Good Question: Can You Get The Flu From The Flu Shot?
MINNEAPOLIS (WCCO) -- Last year, the flu virus showed up in Minnesota in October, so many doctors are recommending people get the shot now.
That had Susie wondering: Can you get sick from the flu shot?
"Good question, common question," said Patsy Stinchfield, a nurse practitioner. She's the director of infection prevention at Children's Hospitals and Clinics of Minnesota.
She says there are actually two questions being asked: can you get the flu from the flu shot? and can you get sick from the flu shot?
"You cannot get the flu from the flu shot," she said. "It's impossible because the flu shot is a killed virus, so you can't get a virus from something that's killed."
As far as getting sick from the flu shot, Stinchfield says some people get a sore arm or body aches that last a day or so.
"What that is," she said, "is that your immune system is going to see that influenza that was just given to you to make those protective antibodies."

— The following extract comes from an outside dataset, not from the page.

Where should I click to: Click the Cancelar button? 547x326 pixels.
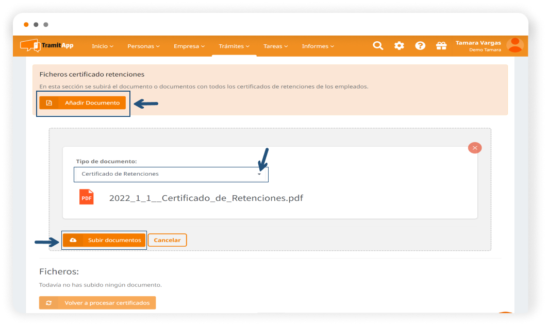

In other words, once the vaccine is injected into a person's system, the body's immune system recognizes it, files it away and remembers it so that when you're exposed to the actual virus, all those antibodies kill it.
Nathan Lee of Minneapolis says he got sick from the flu shot four years ago.
"I vomited," he said, mentioning his illness happened the following day. "I think it was related to the shot."
Stinchfield believes that was likely a coincidence.
"Part of it is that we're vaccinating right now, when lots of people are sick. Right now there's lot of coughs, colds and fevers," she said. "There's a lot of things that give us symptoms similar to influenza."
But what can happen is that a person can contract the flu right after he or she gets the shot. The shot takes two weeks to kick in.
"If you get your influenza vaccine yesterday and you are exposed to someone with influenza today, it's likely you're going to get influenza," Stinchfield said.
She says that some people can have an allergic reaction to the shot, but it's very rare – one in a million – and it's usually because someone is allergic to the eggs used to make the vaccine.